David Blondel (1591 – 6 April 1655) was a French Protestant clergyman, historian and classical scholar.

== Life ==
He was born at Châlons-en-Champagne. Ordained in 1614, he had positions as parish priest at Houdan and Roucy. After 1644, he was relieved of duties, and supported free to study full-time.

In 1650 he succeeded GJ Vossius in the professorship of history at the university of Amsterdam. His students included Francis Turretin, and Johann Georg Graevius.

== Works ==
His works were very numerous. In some of them he took a strong critical line with mythological and counterfeit material current as fact in the early modern period. This brought him the admiration of major Enlightenment intellectuals. Jonathan Israel writes:

...the real work of discrediting and disposing of the Oracula Sibyllina, Chaldean chronicles, and Orphic hymns, ... seemingly only began, as Diderot noted in 1751, in the 1650s when the Huguenot scholar David Blondel ... published his treatise on the Oracula in Amsterdam.

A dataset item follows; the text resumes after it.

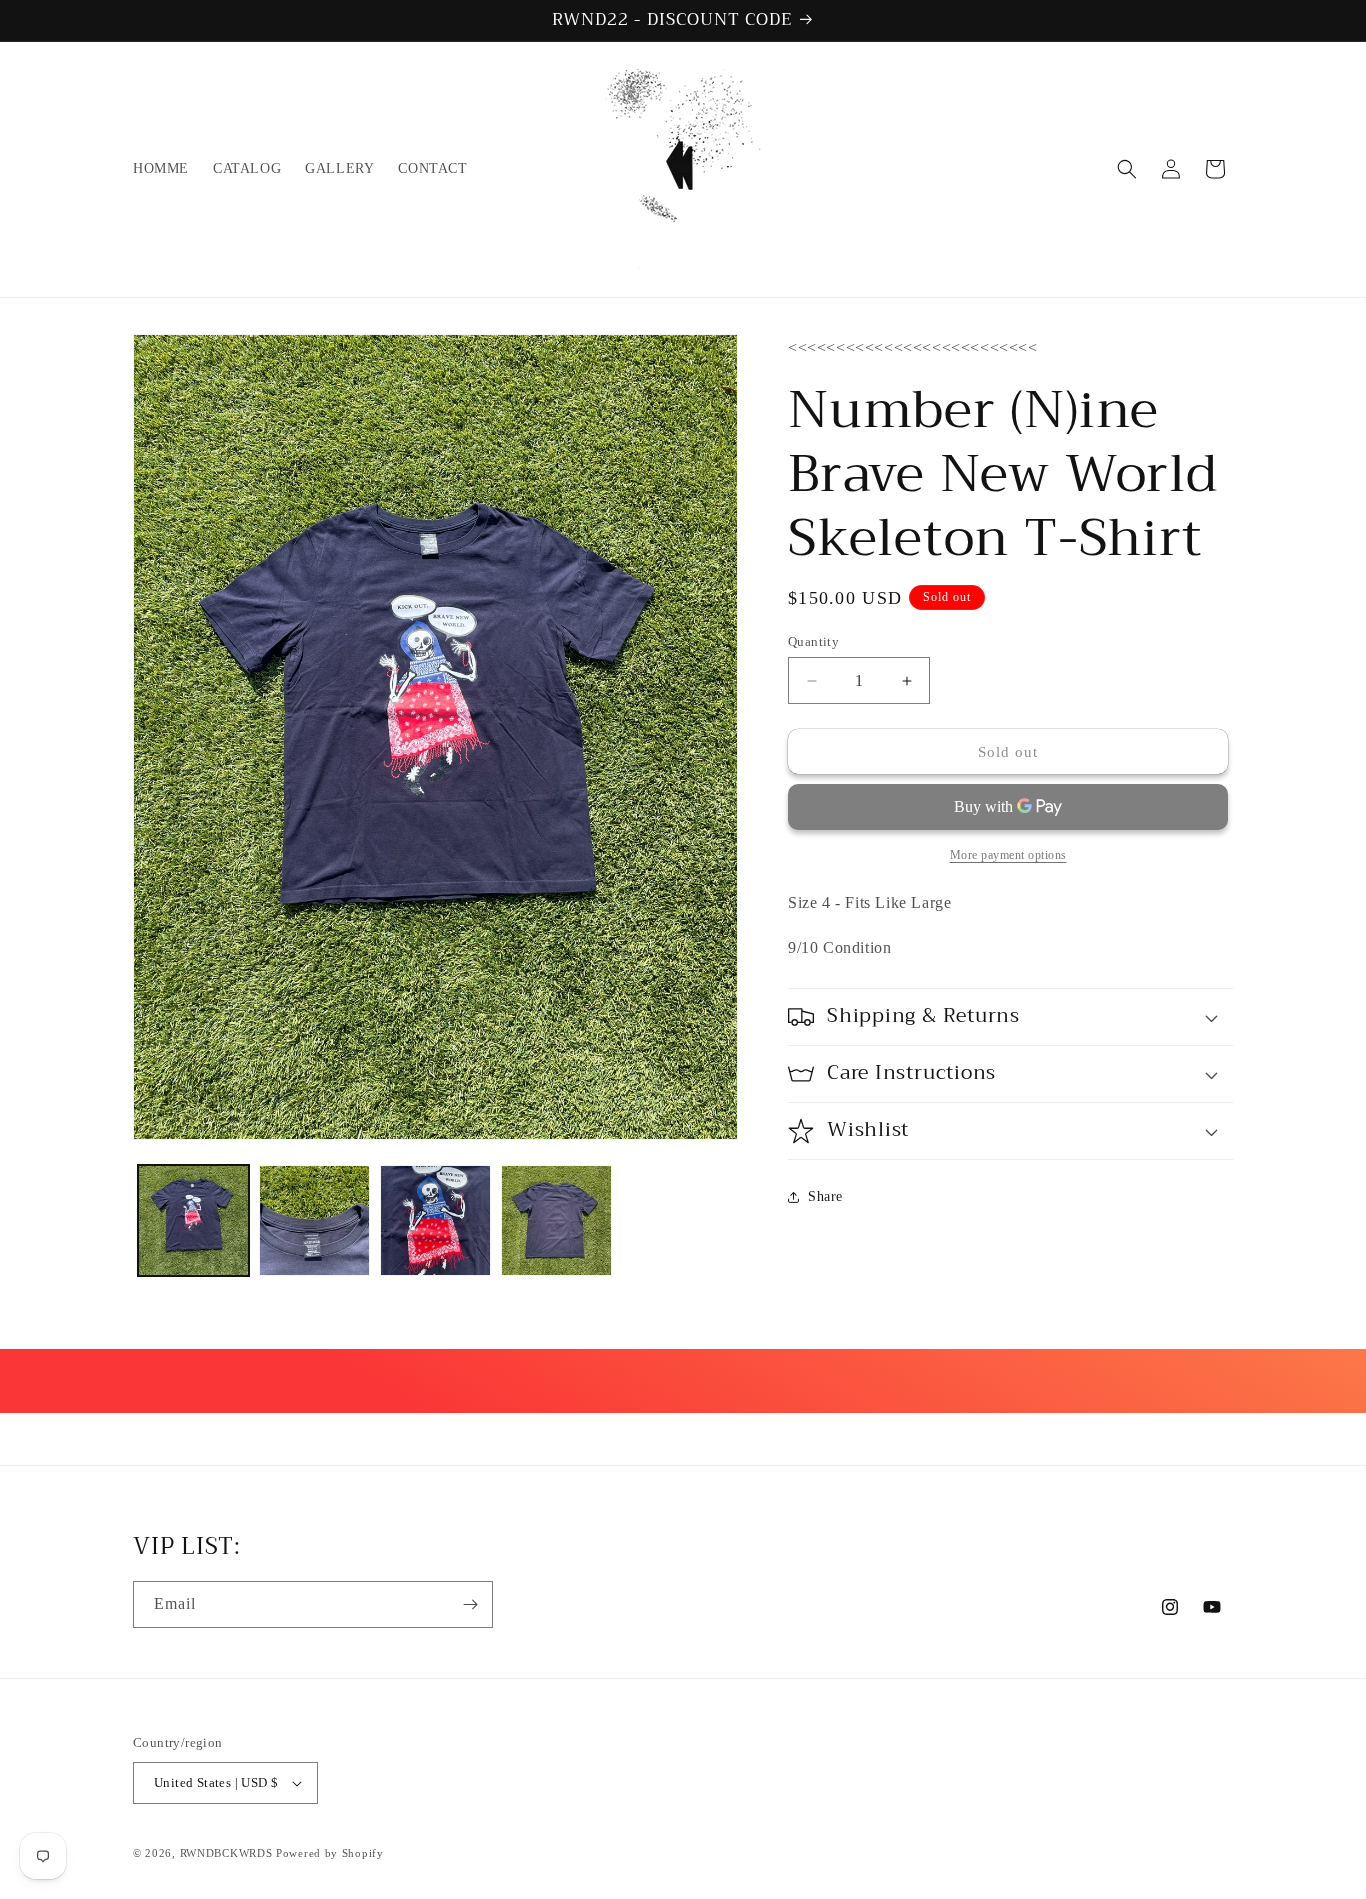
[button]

In his dissertation on Pope Joan (1647), he came to the conclusion, now generally accepted, that the story is a myth. Edward Gibbon wrote this in The History Of The Decline And Fall Of The Roman Empire:

She was annihilated by two learned protestants, Blondel and Bayle [...]

Indignation against him on account of this book came from Protestant polemicists.

His 1628 book against Francisco Torres conclusively demonstrated that the Pseudo-Isidorian Decretals were a very learned forgery. This work was praised by Voltaire, writing in his Dictionnaire Philosophique. Blondel tracked down sources actually used by the Pseudo-Isidore. Later scholarship has sustained his conclusions.

In a work written as he was going blind, he struck back against Jean-Jacques Chifflet, who had written in favour of the Spanish royal family's genealogical claims, over those of the French kings. In 1655 he produced an anthology of extracts arguing for Protestant eirenicism.